*Written task*
Reproduce the stretch of the sailing trip account from "Our crew-mate, Geoff" through "the skipper’s hat.", word for word.

Our crew-mate, Geoff Norwood, wrote this trip up for the Bristol Sailing Association newsletter.
Having tried to get to Scilly in ’22 with BSA, and discussed it for a while, I decided to take a 10-day window to give more chance of making it. With crew a little thin on the water I asked Steve Greenham from GSA, who was trying to make a similar passage to Channel Islands if we should merge. He was happy to head west and was able to conscript his wife Debbie and a friend Richard Hoyland from the dinghy club to make a good crew for the 2 cabin boat, and Steve took the skipper’s hat.
We were due to set out on Thursday 22nd but a rapidly deepening storm, now named Lilian was inexorably heading for the west coast with forecast winds of over 35 kts overnight. We all decided that there was no point in being tossed around on the marina so we agreed to delay until Friday lunchtime when the forecast was more favourable.
Debbie kindly arranged the provisions, and we met at the marina ready to go. The weather was certainly more amenable, with good visibility and a SW 4 ish so we made good progress westwards with a fairly unremarkable, if a little lumpy, passage to Fowey. There was no room on the shore-based jetties, so we slotted onto the end of the visitors’ pontoon in midstream. Having provisioned for a potential long passage we decided to eat on board and get to know one another.
The next morning the wind was freshening again but this gave us an excellent close reach out to Dodman – fully rigged and making very good progress. After tacking, the SSW was favourable for an exciting ride towards Falmouth with the wind increasing steadily, the sailplan correspondingly reducing, and we approach St Anthony Head with gusts approaching 30 kts, but a nicely balanced boat and a satisfactory passage. It was fairly clear we’d be there for a day or so, so we decided to take a marina spot tucked in under the maritime museum. Let’s just say – it is VERY shallow on the approach from the North. The marina has good facilities a little inland from the pontoon and Falmouth was well known to Richard. We woke the next day to find a magnificent classic private motor yacht moored on the outside of the pontoon –
Originally built in the 1930s she has been restored “including new frames and plating” – is this ‘Trigger’s Broom’ in nautical form?
With F6-7 forecast all day, and squally rain blasting across the Carrick Roads it was not a day for heading around the Lizard. We thought we had spotted a potential watering hole for lunch upstream of the King Harry Ferry, so we motored up in ever-changing conditions, only to find that the ‘Smugglers Cottage’ was no longer a public building. It had apparently been a base for Eisenhower during preparations for D-Day. We picked up a vacant buoy for an hour in a sunny respite and enjoyed a lunch on deck. On a relatively low tide we picked our way back along the twisting channel to the same berth in Falmouth.

*Data excerpts*
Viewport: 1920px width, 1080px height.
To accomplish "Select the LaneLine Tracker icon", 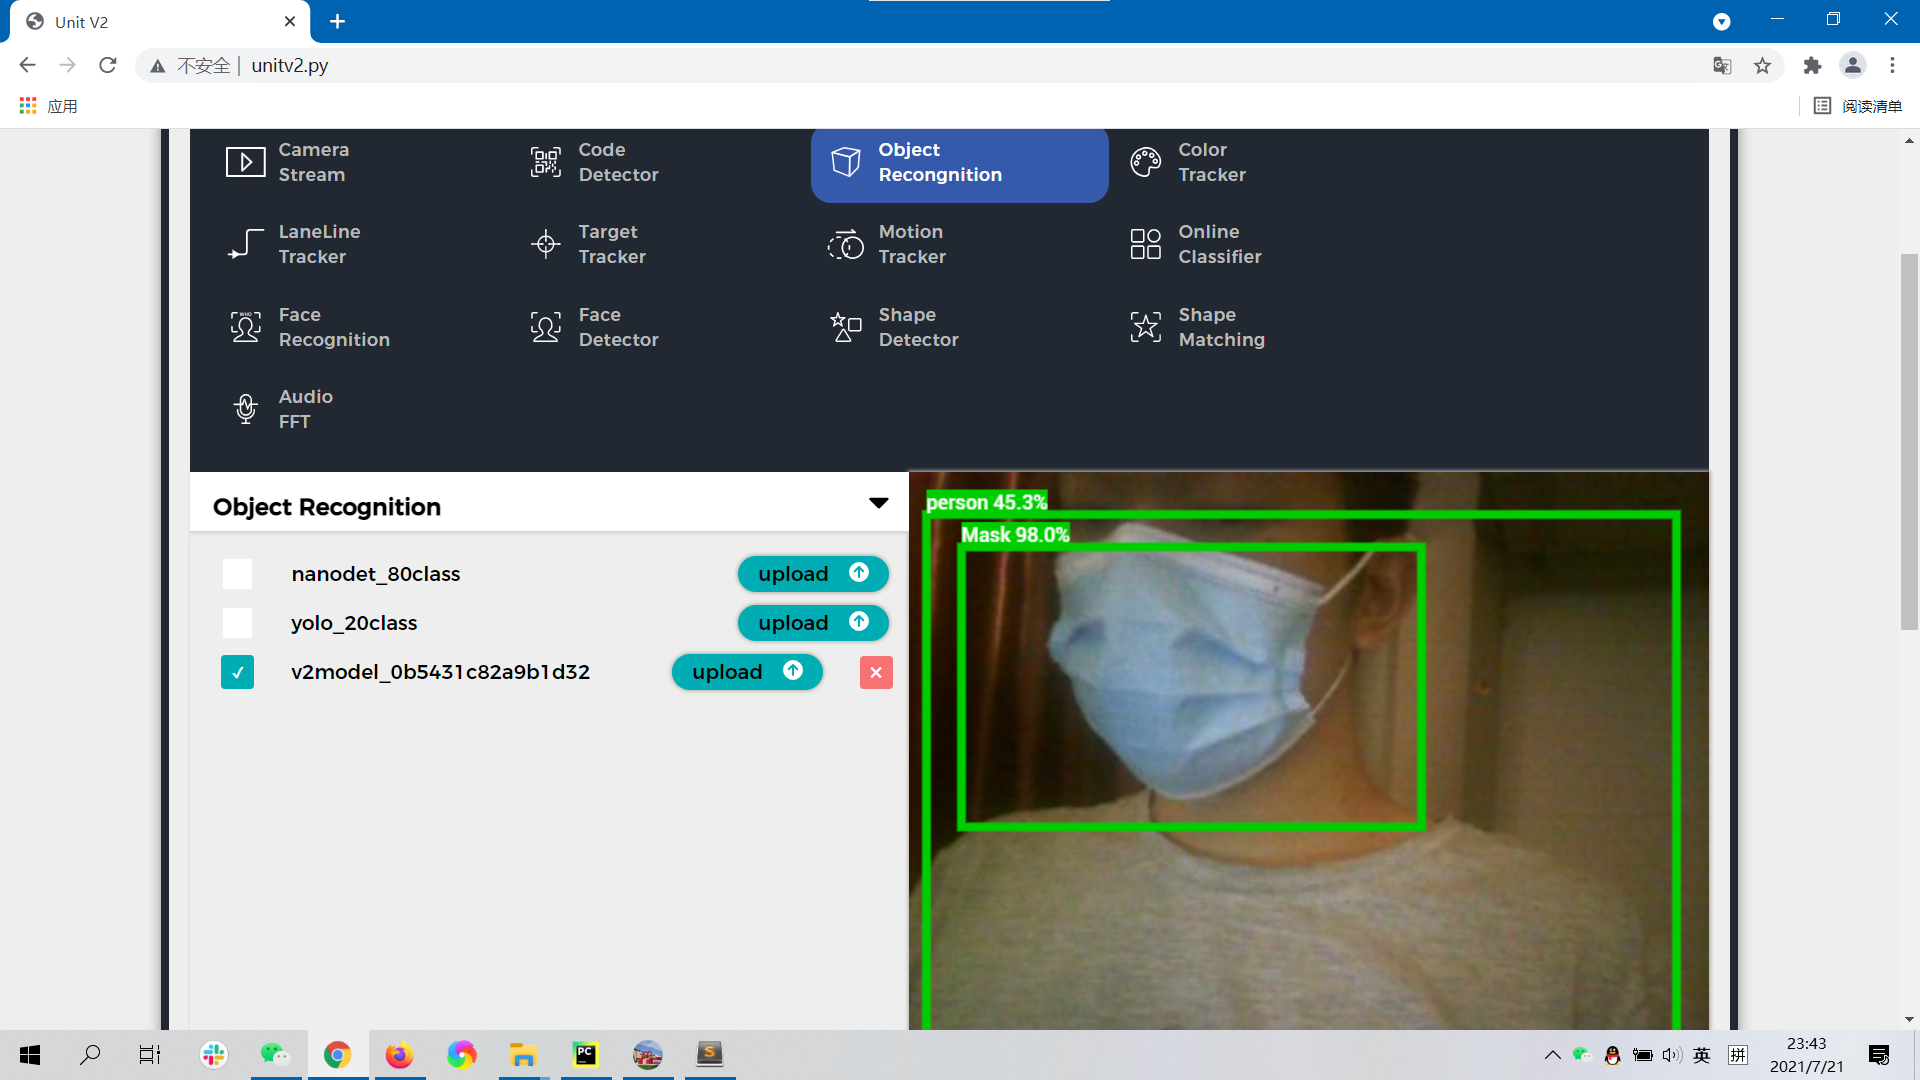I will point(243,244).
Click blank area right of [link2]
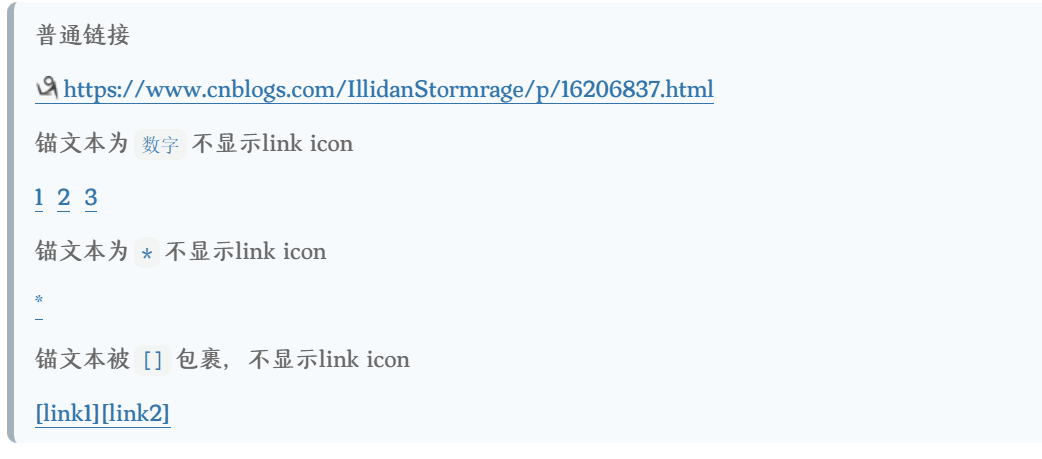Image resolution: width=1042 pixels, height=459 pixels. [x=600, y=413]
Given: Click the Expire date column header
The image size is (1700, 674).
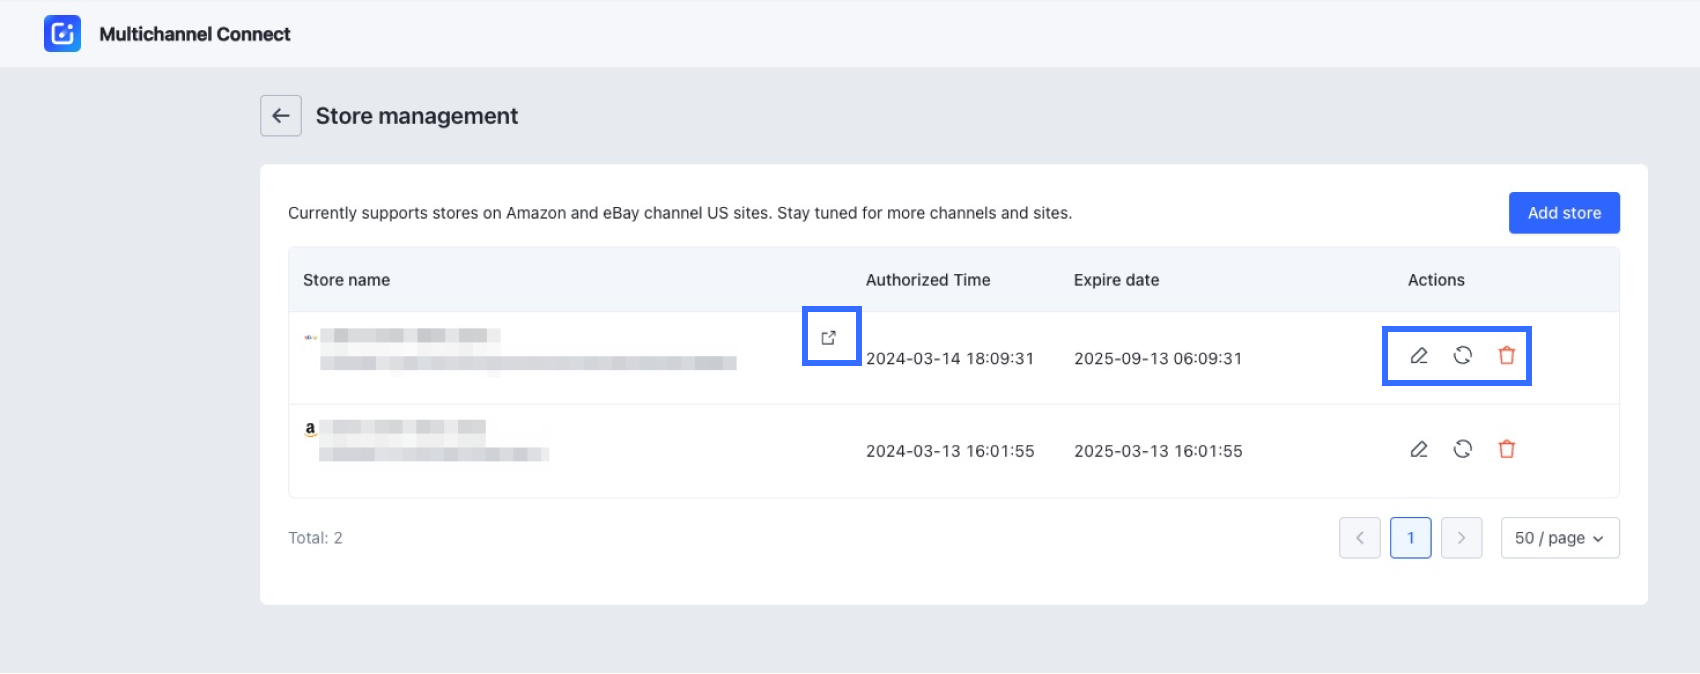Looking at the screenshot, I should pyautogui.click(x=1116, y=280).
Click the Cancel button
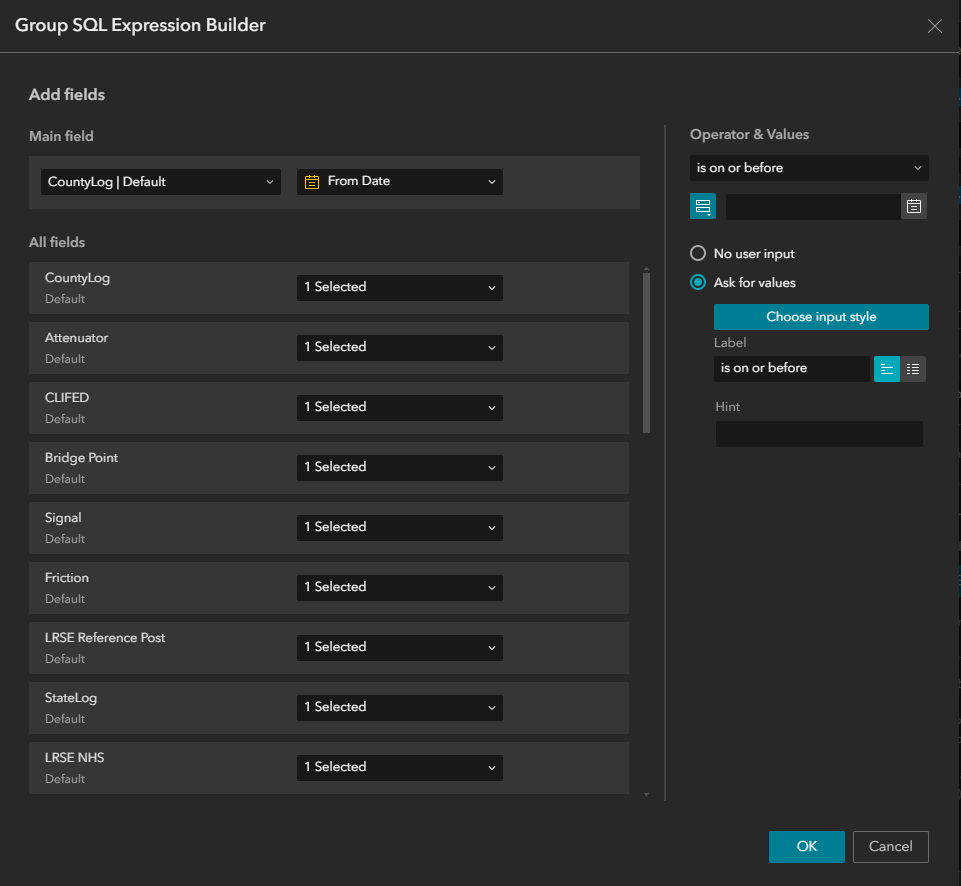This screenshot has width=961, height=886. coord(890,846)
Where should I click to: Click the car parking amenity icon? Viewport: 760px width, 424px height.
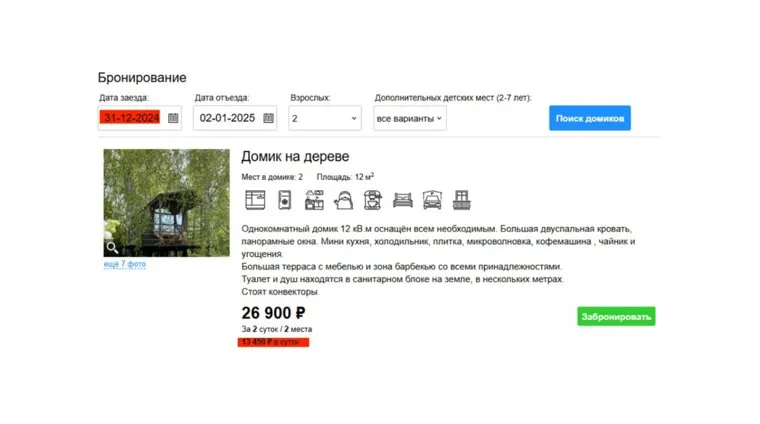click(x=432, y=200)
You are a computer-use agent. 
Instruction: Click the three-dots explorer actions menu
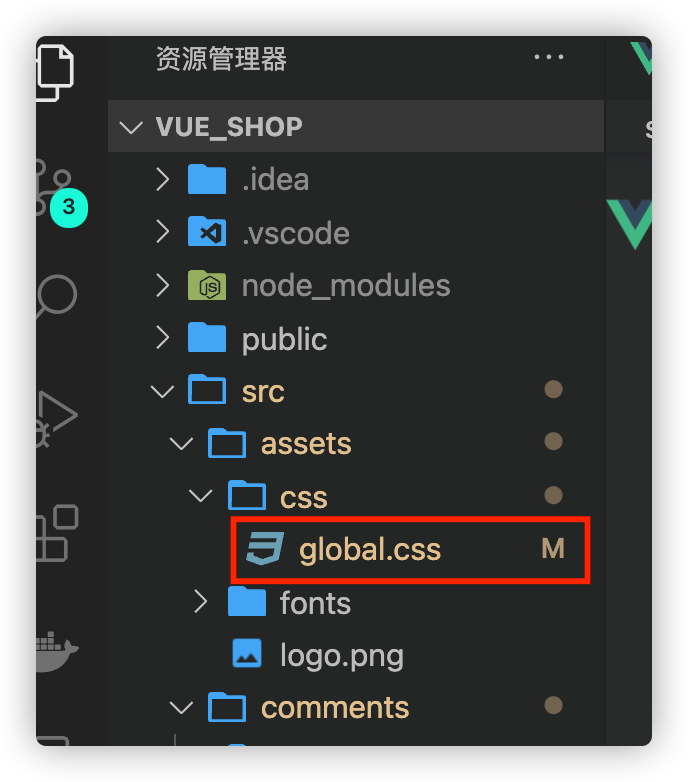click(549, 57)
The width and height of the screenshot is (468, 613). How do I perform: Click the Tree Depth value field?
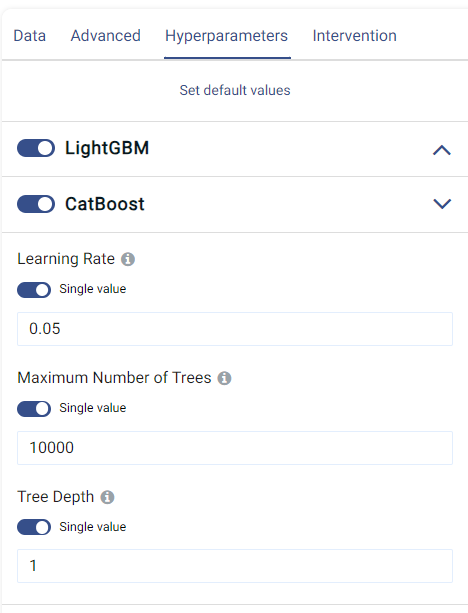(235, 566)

*Written response*
Our crew-mate, Geoff Norwood, wrote this trip up for the Bristol Sailing Association newsletter.
Having tried to get to Scilly in ’22 with BSA, and discussed it for a while, I decided to take a 10-day window to give more chance of making it. With crew a little thin on the water I asked Steve Greenham from GSA, who was trying to make a similar passage to Channel Islands if we should merge. He was happy to head west and was able to conscript his wife Debbie and a friend Richard Hoyland from the dinghy club to make a good crew for the 2 cabin boat, and Steve took the skipper’s hat.